Ибрагим поднялся из-за стола, переложил в задний карман брюк пакет с деньгами и, поблагодарив дядюшку Насира, направился домой к старшему из воров, Мураду, в той группе, которая теперь его считала своим.

Кечал Мурад, который и действительно был абсолютно лыс в свои почти сорок лет, был дома, когда к нему приехал Ибрагим.

– Очень мне сегодня не понравился директор Фархат сегодня, – сказал Курбаноглы, вкратце передав свой недавний разговор с Аббасовым. – Обычно он слишком наглый, а сегодня сам на себя был не похож. Даже угостил за свой счёт, был мягкий как пластилин, а ты же знаешь – мне часто терпения не хватало, чтобы как-то объясняться с ним.

– Ибрагим, ну не пори хрень, – ответил Мурад. – Будь мужиком, не дёргайся и сам как директор. Аббасов и себе и нам помочь хочет.

– Я тоже так подумал, потому и пришёл к тебе сразу. Думаю, помочь надо, в натуре. Только как это сделать.

– Думает он! Да пошёл бы ты…

– Зачем ты так, брат? Так с людьми нельзя разговаривать. Или я не такой же человек, как ты?
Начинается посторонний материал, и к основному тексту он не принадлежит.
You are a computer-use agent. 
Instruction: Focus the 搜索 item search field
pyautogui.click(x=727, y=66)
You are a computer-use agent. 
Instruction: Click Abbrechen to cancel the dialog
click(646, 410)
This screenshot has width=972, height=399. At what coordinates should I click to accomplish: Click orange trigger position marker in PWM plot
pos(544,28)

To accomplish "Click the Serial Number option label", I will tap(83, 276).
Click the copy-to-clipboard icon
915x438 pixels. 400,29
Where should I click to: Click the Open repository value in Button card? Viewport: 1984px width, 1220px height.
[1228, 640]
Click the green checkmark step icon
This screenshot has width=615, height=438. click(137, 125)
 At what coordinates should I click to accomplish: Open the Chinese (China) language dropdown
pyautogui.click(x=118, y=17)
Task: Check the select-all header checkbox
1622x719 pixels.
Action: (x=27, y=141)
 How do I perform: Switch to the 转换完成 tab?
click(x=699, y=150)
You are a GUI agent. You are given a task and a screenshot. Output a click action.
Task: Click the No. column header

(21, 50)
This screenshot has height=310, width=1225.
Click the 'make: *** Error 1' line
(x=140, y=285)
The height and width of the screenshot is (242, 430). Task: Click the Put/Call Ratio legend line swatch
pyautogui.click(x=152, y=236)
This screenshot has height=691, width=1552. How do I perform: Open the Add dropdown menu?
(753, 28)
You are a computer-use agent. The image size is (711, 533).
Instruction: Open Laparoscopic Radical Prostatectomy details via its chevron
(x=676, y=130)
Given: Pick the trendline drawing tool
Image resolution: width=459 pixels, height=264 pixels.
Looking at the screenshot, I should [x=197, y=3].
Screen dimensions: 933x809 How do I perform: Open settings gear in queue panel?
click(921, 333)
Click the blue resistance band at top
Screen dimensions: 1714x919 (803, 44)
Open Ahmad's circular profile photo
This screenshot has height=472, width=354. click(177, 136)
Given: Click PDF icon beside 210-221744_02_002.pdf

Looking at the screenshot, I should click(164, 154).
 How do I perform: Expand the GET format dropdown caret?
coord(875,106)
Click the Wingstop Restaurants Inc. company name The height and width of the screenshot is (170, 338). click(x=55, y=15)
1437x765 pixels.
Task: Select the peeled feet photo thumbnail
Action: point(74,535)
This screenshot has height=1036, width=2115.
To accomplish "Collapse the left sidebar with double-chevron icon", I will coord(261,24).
– Помолчи, человек! Думаешь, два года отсидки за то, что рот не открыл, из тебя сделал настоящего мужика? Вот когда лишишь жизни этого самого мента, тогда и будешь рот раскрывать наравне с другими. А таких говнюков как ты, таких засранцев я пока буду затыкать, когда захочу. И выслушивать от тебя непонятно что! Аббасов нас предупредил, что уже не только в городе, но и в Баку знают слишком много. И времени на всё в обрез. Мы делаем свои дела, но за нами не охотились. А теперь я не уверен, что можно разгуливать спокойно по улицам, раз Мамедов что-то учуял.

– Я же помочь хочу. Ты Рауфа знаешь? – обидевшись, спросил Ибрагим.

– Рауфа? Какого ещё Рауфа?

– Мамедова старший сын. Такой пацан: небольшого роста, крепкий. Ещё в школе учится, в 39-ой, недалеко от алюминиевого завода.

– Не помню я его, да и какой нам от него сейчас прок. Значит, мент и живёт на той стороне города, в посёлке Кираз.

– Наверно. Я с ним как-то разговаривал.

– Со старшим, или с младшим? – спросил Кечал33 Мурад.

– С сыном, Рауфом. Так, поточили лясы. Он у меня все спрашивал, где я свой нож взял – помнишь, ещё тот, что ты мне дал уже после моей отсидки, после дела с ювелиром. Тянется к оружию.

– И что, ты ему сказал, как он тебе достался?

– Мурад, ну я же не дурак! Если бы я сказал, он мог бы отцу проболтаться.

– Хорошо ума хватило. Так, сидим теперь и думаем, как этой птице голову свернуть. Так чтобы и любая больничка ему не помогла. Надо чтоб он сдох. Снимешь с него шкуру? Мочи хватит?

– Это как, надо будет и кожу с него снимать? – изумился Ибрагим.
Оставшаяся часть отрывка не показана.